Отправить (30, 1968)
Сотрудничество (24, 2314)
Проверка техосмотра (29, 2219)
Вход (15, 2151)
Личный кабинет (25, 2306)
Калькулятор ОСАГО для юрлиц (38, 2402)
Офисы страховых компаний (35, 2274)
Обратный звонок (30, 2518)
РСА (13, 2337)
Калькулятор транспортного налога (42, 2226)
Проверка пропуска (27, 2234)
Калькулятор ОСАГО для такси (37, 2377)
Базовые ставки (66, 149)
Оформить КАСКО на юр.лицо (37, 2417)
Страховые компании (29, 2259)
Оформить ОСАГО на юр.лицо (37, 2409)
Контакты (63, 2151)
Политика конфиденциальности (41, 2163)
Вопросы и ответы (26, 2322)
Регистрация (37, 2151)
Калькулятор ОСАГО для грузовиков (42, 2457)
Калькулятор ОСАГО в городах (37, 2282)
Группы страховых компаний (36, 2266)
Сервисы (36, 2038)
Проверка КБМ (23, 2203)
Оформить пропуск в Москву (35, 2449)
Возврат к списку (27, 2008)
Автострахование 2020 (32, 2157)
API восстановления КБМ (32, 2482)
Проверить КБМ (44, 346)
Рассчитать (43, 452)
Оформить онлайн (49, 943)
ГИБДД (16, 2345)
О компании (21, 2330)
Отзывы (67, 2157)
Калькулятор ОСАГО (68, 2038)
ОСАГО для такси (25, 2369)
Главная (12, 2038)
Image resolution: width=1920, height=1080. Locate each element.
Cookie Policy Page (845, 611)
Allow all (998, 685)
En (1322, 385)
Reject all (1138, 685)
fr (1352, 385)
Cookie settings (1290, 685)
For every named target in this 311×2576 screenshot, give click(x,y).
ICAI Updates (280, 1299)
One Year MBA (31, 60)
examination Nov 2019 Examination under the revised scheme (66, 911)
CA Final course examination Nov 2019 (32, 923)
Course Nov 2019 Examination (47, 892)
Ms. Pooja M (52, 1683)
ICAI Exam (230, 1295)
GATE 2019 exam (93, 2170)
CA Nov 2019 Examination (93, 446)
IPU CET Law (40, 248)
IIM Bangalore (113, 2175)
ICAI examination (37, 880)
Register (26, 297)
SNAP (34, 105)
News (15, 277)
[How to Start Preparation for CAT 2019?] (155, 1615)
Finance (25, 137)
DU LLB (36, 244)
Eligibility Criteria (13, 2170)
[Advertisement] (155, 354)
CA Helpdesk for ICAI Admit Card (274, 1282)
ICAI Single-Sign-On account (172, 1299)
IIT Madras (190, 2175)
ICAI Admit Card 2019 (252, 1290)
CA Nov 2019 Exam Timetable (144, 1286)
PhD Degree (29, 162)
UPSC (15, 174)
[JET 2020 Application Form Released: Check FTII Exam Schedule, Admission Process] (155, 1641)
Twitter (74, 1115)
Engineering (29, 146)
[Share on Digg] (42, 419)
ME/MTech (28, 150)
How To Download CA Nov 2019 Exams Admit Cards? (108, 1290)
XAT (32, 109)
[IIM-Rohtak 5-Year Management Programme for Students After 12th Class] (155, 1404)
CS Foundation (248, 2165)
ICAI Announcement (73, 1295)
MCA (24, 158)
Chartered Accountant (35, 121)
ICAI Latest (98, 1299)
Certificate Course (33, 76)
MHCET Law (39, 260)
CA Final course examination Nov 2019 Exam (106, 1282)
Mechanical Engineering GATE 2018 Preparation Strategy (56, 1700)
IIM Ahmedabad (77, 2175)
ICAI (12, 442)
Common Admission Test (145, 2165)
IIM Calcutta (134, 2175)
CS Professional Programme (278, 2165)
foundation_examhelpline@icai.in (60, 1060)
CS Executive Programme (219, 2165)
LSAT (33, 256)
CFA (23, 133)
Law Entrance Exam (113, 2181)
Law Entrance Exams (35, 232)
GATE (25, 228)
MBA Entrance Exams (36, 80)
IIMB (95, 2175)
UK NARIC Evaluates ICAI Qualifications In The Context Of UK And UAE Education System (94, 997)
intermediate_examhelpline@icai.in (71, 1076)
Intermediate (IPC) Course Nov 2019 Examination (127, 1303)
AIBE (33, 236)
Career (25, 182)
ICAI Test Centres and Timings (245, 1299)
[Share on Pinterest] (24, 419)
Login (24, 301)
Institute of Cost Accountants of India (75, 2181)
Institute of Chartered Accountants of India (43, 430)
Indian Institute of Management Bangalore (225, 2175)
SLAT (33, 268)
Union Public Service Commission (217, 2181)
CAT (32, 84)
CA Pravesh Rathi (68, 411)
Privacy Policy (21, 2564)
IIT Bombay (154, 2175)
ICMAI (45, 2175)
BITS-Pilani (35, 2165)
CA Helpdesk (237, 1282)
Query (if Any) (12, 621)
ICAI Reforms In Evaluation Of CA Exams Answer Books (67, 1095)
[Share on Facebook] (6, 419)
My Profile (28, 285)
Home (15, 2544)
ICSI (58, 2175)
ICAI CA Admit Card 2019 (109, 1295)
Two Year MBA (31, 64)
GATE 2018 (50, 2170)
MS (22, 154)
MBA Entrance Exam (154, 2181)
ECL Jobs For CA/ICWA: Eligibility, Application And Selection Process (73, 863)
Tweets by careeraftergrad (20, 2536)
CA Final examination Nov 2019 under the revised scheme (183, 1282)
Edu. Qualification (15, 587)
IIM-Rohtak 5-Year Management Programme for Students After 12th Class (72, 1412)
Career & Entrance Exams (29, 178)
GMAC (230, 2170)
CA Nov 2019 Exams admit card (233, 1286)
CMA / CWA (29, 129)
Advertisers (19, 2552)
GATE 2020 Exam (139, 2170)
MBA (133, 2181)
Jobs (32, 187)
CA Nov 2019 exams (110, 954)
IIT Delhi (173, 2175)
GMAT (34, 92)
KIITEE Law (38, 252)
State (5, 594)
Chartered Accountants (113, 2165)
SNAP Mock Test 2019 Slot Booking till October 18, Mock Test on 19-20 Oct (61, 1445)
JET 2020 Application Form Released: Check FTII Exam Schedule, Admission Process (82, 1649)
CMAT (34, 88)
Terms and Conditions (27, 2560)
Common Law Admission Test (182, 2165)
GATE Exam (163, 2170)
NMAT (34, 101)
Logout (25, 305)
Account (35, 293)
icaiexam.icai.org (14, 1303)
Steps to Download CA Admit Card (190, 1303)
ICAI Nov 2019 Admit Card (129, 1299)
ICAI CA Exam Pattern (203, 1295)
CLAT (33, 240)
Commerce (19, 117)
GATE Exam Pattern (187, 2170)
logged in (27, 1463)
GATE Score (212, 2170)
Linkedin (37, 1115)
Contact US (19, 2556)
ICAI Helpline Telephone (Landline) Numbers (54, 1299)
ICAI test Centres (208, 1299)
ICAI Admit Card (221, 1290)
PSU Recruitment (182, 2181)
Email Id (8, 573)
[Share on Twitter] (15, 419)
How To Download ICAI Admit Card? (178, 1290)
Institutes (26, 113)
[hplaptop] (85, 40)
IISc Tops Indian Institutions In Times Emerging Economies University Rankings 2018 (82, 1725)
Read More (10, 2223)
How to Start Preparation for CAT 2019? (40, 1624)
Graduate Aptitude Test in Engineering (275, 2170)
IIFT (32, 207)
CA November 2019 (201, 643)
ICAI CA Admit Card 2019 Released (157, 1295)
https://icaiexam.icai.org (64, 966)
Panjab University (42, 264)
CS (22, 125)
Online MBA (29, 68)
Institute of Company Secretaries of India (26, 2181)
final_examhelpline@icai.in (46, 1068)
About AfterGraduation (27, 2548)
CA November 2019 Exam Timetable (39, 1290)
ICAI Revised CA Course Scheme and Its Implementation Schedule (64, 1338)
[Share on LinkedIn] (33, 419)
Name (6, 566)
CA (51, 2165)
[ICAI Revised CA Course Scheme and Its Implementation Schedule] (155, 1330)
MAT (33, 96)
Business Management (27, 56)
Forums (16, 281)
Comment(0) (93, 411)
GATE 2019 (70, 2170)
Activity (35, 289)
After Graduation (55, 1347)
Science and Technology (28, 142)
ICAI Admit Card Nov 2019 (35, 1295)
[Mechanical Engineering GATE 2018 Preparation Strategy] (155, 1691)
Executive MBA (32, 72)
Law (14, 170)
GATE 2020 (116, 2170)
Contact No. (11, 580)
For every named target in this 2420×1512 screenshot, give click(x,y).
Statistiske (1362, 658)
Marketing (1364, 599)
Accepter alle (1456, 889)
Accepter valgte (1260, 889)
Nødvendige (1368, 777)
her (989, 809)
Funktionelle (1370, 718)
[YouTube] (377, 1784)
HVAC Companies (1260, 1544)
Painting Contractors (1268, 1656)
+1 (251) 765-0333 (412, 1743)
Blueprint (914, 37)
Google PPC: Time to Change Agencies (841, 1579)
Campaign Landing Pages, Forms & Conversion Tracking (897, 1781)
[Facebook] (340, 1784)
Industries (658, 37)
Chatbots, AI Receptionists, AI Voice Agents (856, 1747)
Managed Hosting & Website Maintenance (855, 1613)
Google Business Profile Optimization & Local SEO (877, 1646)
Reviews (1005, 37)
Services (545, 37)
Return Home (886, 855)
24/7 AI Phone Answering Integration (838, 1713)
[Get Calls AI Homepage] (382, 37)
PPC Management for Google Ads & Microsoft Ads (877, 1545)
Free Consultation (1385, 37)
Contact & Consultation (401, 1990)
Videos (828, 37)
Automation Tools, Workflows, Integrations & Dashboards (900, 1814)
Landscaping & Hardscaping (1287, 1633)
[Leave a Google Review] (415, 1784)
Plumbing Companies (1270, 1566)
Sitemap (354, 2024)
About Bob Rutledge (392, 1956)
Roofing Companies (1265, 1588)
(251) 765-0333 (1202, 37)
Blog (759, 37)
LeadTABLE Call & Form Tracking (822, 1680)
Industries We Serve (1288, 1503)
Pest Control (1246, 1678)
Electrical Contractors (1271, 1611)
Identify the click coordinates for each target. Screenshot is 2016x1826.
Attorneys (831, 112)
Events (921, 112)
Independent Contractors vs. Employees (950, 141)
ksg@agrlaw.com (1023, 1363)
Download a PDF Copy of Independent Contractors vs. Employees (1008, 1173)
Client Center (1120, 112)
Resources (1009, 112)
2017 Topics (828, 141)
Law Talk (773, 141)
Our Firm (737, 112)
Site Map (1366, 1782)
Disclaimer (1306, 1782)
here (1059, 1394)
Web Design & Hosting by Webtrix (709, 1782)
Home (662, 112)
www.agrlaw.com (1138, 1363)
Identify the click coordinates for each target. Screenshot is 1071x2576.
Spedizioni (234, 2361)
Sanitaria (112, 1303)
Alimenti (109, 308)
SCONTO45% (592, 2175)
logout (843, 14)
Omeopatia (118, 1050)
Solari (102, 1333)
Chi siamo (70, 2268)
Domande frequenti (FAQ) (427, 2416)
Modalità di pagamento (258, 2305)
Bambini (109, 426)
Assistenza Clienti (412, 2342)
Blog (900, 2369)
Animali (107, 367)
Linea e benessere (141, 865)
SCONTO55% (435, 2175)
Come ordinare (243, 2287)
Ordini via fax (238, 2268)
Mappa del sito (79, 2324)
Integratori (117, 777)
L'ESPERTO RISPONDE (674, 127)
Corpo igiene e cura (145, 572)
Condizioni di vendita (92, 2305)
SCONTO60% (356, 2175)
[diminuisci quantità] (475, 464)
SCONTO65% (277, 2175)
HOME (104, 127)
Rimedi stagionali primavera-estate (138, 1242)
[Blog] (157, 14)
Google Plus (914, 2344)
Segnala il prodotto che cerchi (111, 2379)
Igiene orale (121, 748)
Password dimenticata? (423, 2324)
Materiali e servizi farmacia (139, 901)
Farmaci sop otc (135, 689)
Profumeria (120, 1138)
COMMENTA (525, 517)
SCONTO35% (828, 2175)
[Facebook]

◇ ◇ ◇

[Aim of the task]:
Every line, from the one holding "Password dimenticata? (423, 2324)" through the last line of the material above, should be transcribed exactly, and no line outside that range.

[Answer to this problem]:
Password dimenticata? (423, 2324)
Materiali e servizi farmacia (139, 901)
Farmaci sop otc (135, 689)
Profumeria (120, 1138)
COMMENTA (525, 517)
SCONTO35% (828, 2175)
[Facebook]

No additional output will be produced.